### Goal
Copy the rows below word for word, from the line containing "You are a computer-use" through the end of the rows, including both ends. Leave the pictures out of your answer.

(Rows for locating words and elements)
========================================================================

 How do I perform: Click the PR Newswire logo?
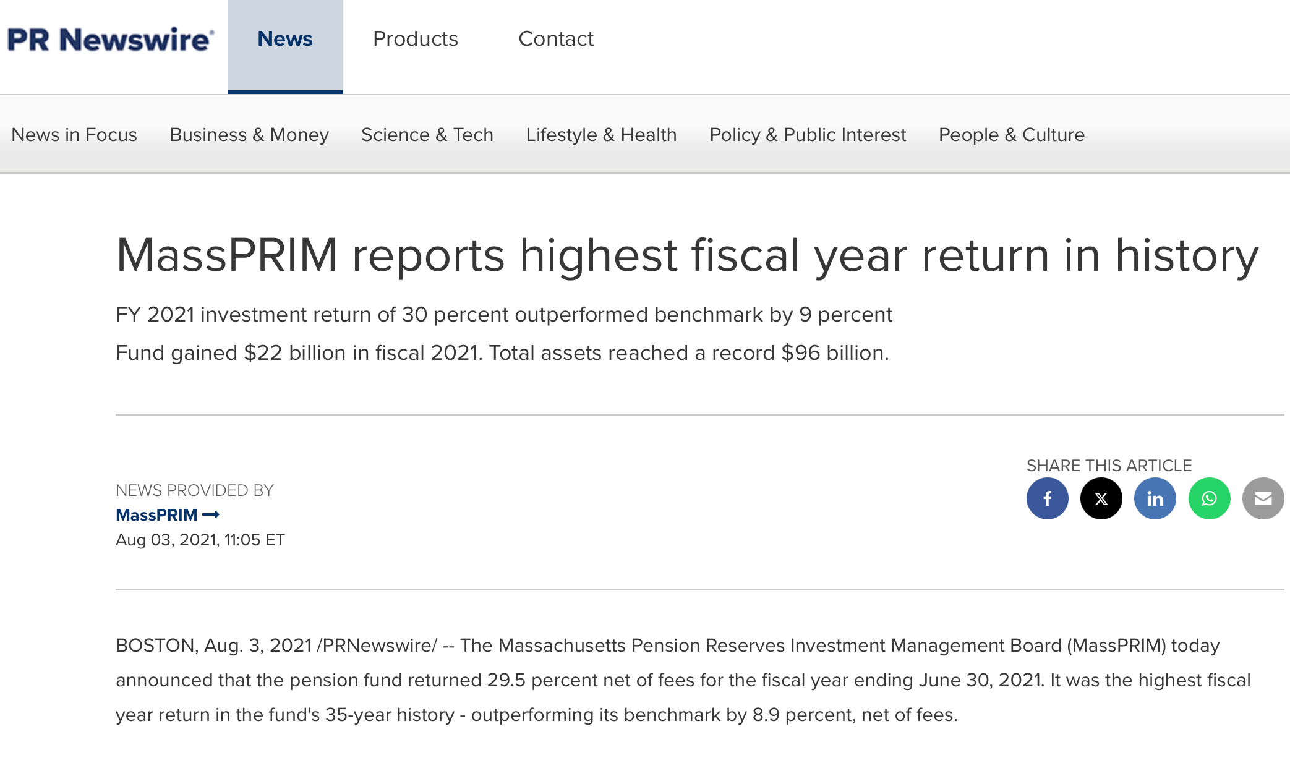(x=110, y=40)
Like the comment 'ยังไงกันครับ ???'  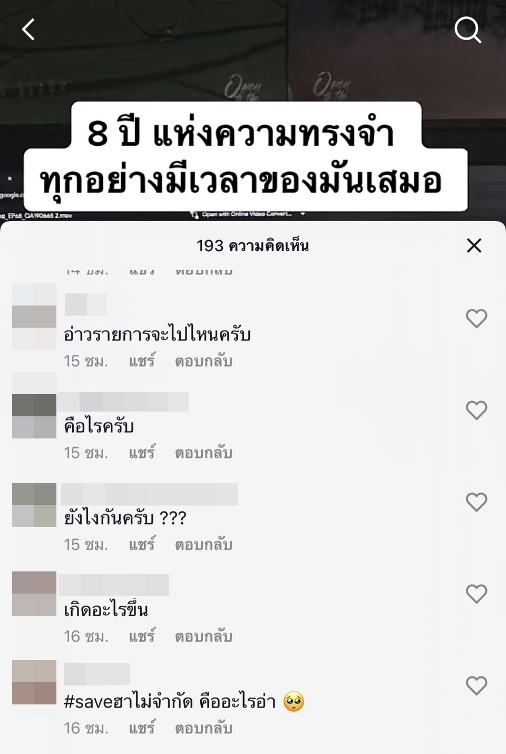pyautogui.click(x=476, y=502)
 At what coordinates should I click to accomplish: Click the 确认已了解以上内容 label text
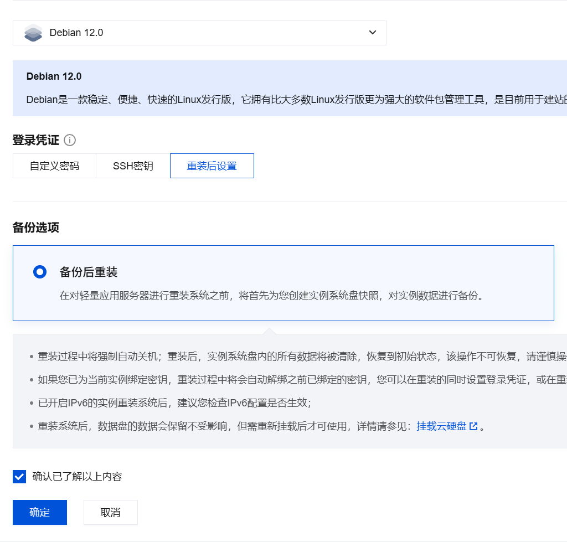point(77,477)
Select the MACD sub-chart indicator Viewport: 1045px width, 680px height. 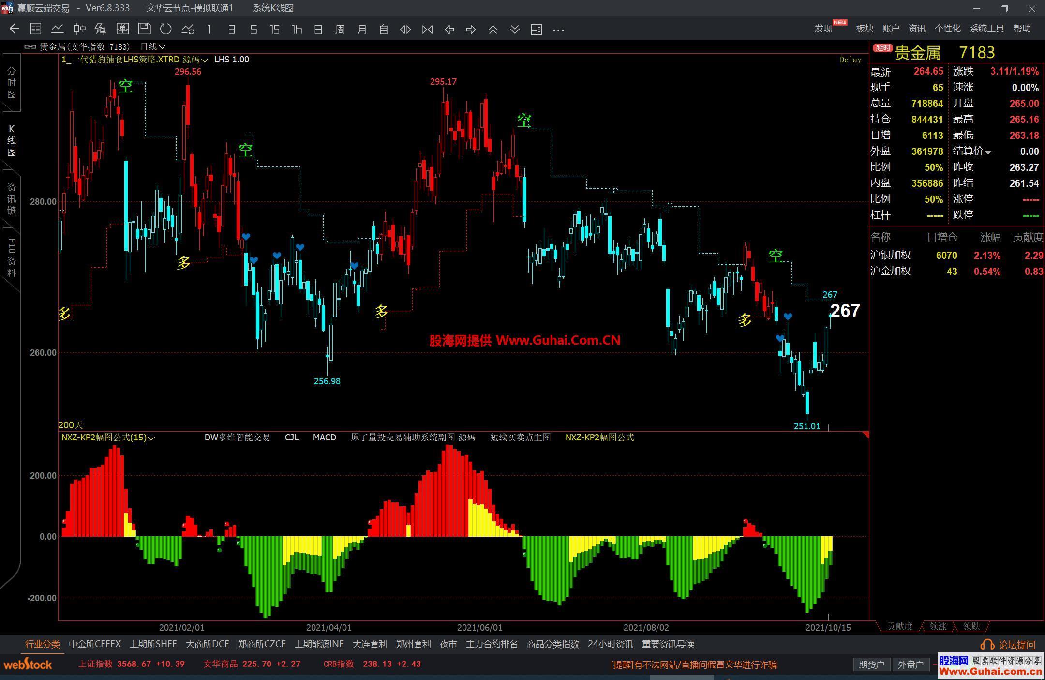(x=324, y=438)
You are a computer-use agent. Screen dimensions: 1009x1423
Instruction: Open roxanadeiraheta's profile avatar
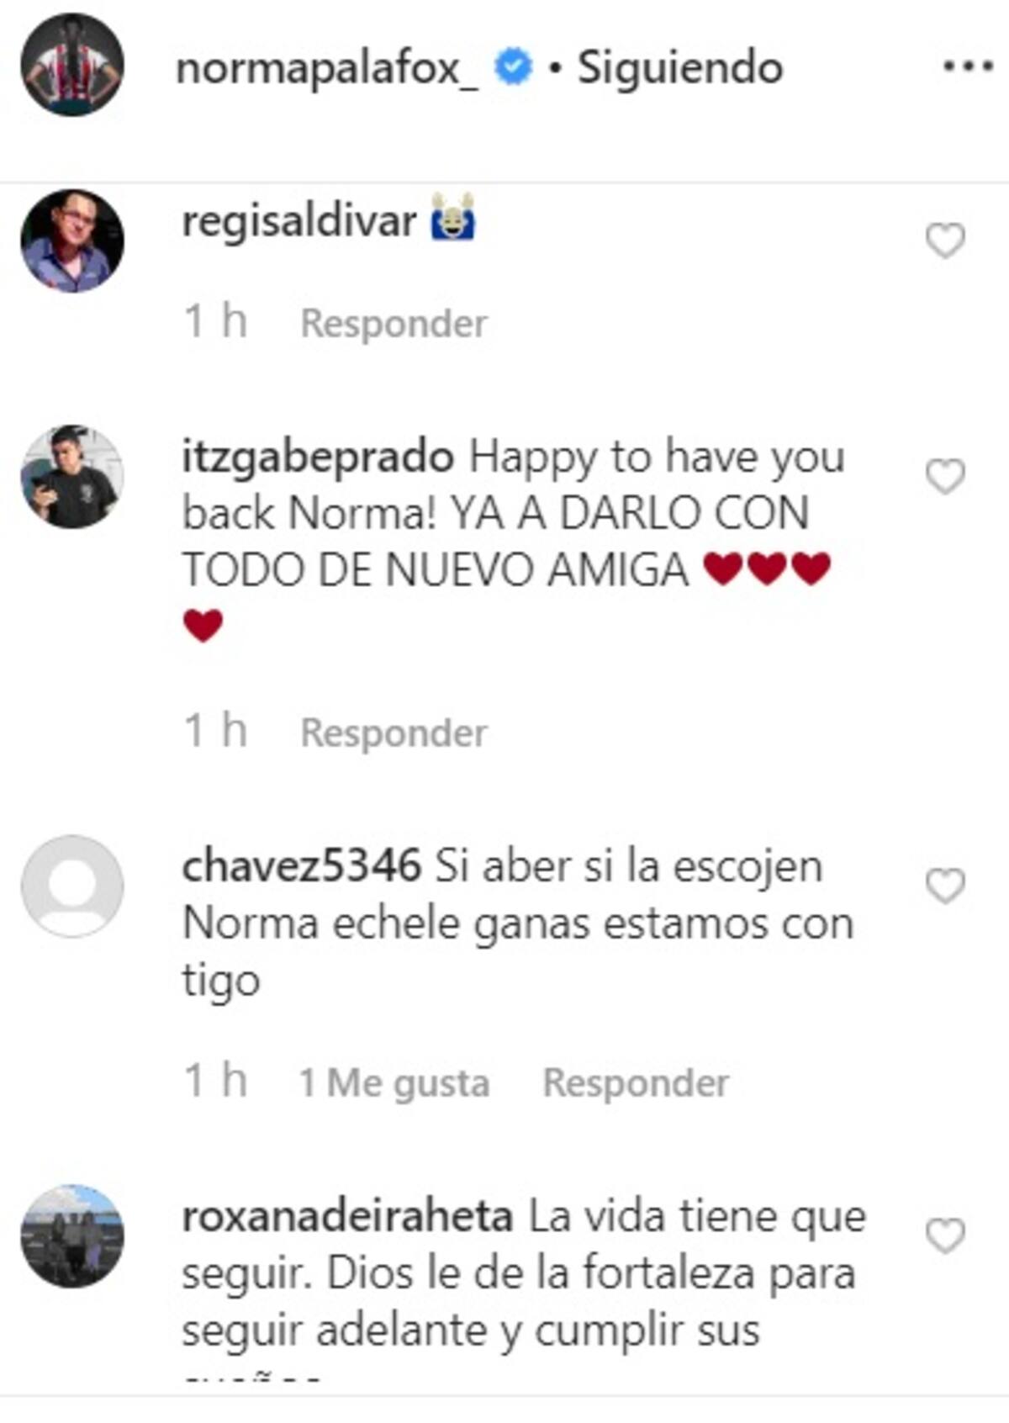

========================================================================

### Task answer
You are a computer-use agent. Screen dimensions: 1009x1423
Instruction: Open roxanadeiraheta's profile avatar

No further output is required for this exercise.